2009年11月09日

PTA愛育部にて - その2

私はPTAの「愛育部」に所属しています。先週の金曜日は、その月例の活動日でした。「愛育部」というところは、「安全マップ」や「子ども110番の家」の依頼や管理など、「いかのおすし」に非常に近いところで活動しています。おそらく学校によっては直接「いかのおすし」を実行する部門にもなるのでしょう。幸いなことに、息子の学校ではそうではありません。

さて、金曜日はいくつかの手違いから活動らしい活動は何もなかったのですが、印象に残ったことがひとつありました。

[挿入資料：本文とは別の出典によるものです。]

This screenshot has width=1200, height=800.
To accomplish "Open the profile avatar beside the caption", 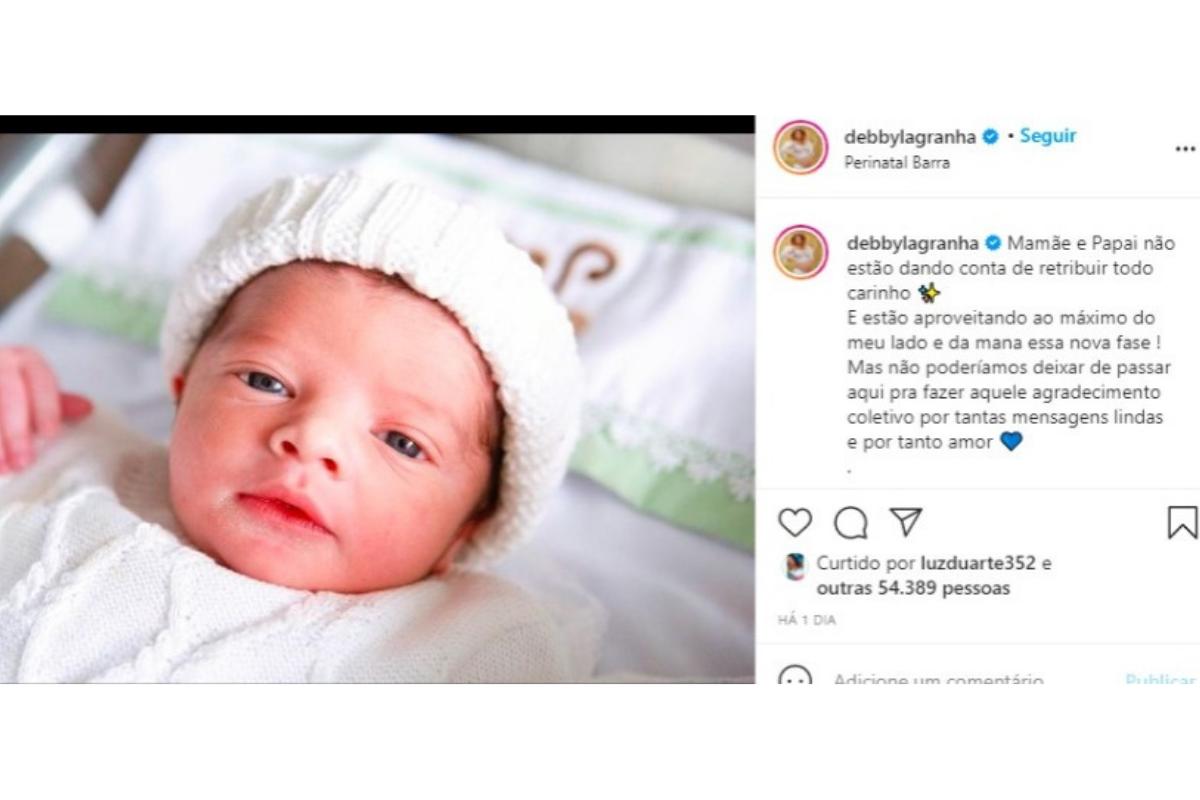I will point(800,252).
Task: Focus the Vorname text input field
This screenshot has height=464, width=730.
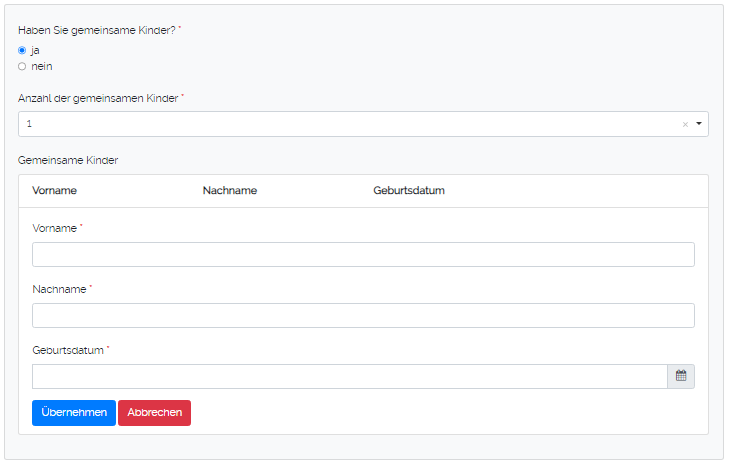Action: [x=363, y=255]

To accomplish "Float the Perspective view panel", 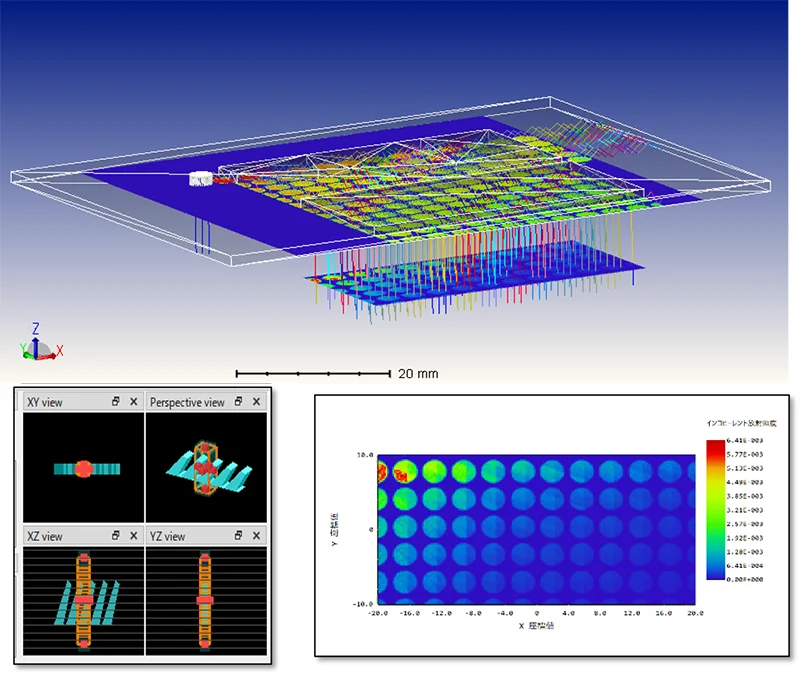I will coord(238,402).
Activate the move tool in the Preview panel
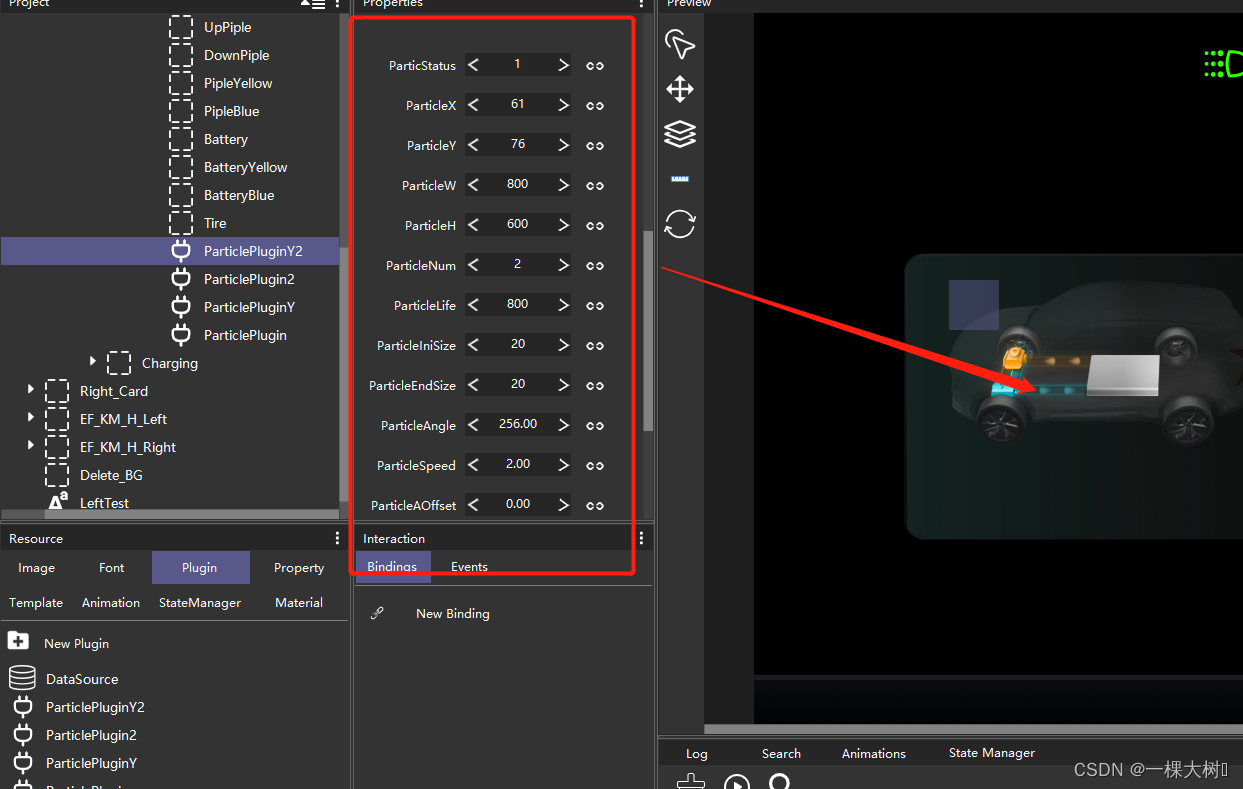 (680, 89)
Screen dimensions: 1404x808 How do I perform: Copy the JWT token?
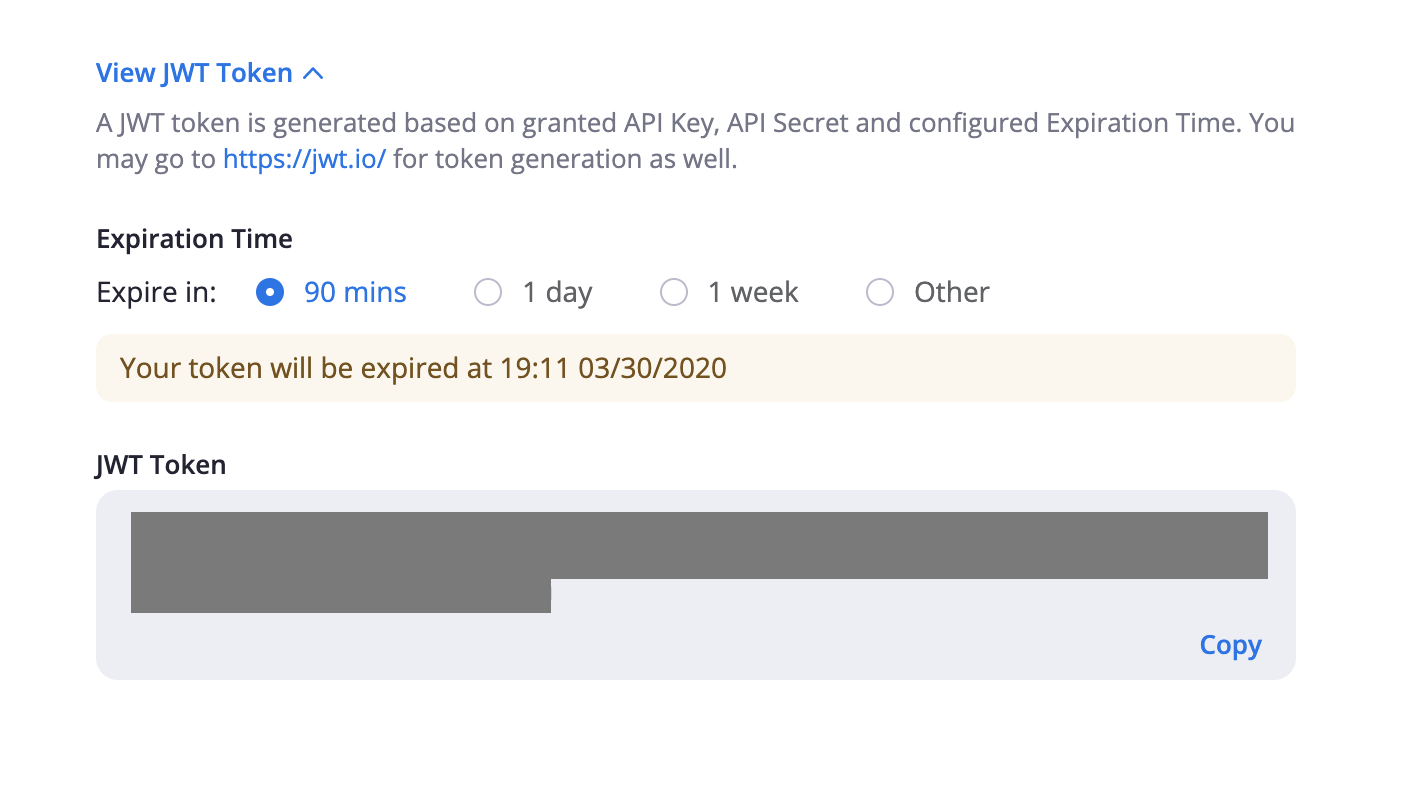coord(1231,645)
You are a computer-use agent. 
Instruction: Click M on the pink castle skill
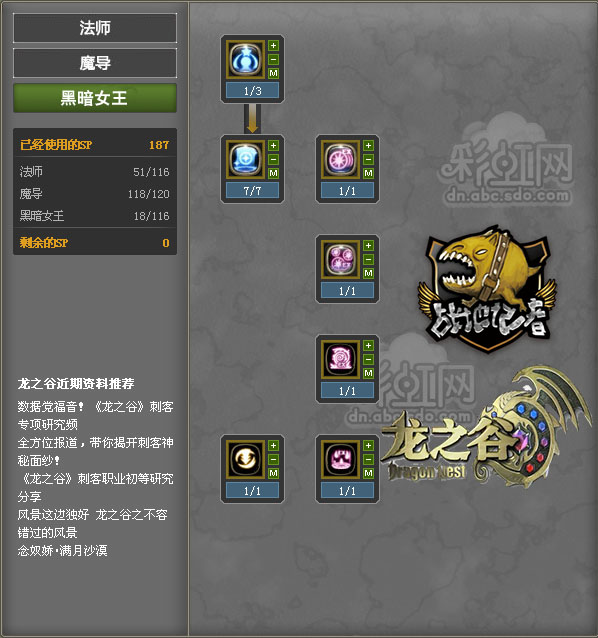(x=369, y=473)
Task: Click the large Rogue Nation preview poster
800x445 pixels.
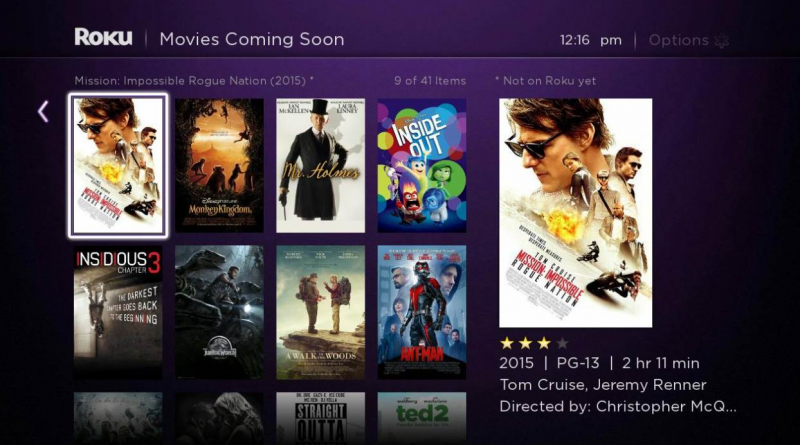Action: pos(576,213)
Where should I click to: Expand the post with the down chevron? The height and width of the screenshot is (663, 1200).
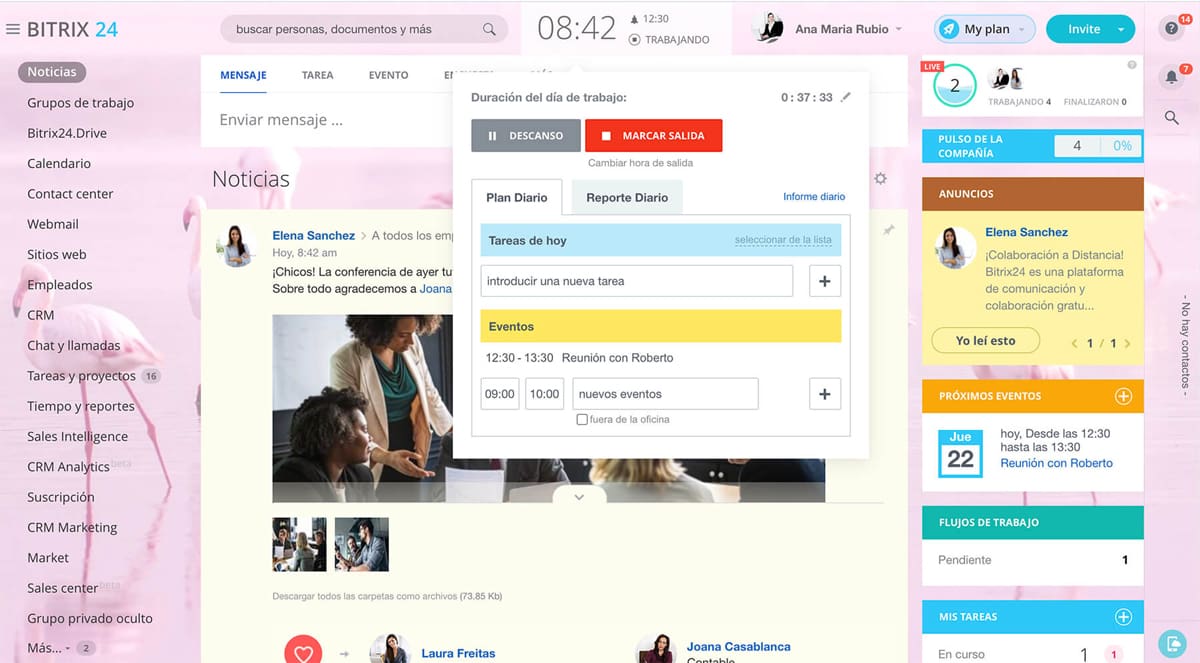[x=579, y=497]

「安全マップ」に追加すべき情報がないかどうかアンケートをとるのですが、今年はほとんど反応がありませんでした。おそらく積年の情報で危険と思われるものは出尽くしているのでしょう。ただ、ひとつだけ、「ちょっと違うかもしれないけれど」と提出された情報がありました。それは、「ここの住民が子どもを怒鳴りつけたり追いかけたりします」というもの。確かに「安全マップ」に載せるような情報ではありません。それは衆議一致し、まあ困っておられるのなら学校か自治会にでも調査してもらおうというようなことでその場はおさまりました。

すると、あるお母さんが、「うちの近くでも子どもを追いかける人がいる。うちの子どもがこの間、『全力で逃げた』と言っていた」と言ったのです。何人かのお母さんが頷きました。「警察に連絡したらパトロールを強化してくれるよ」と言ったお母さんもいました。

私は、こういった不安が、「治安が悪化している」という風説、そして「いかのおすし」的教育の背景にあるのかもしれないと思いました。不安の実体は、幻などではなく、子どもの報告のなかに現に存在するわけです。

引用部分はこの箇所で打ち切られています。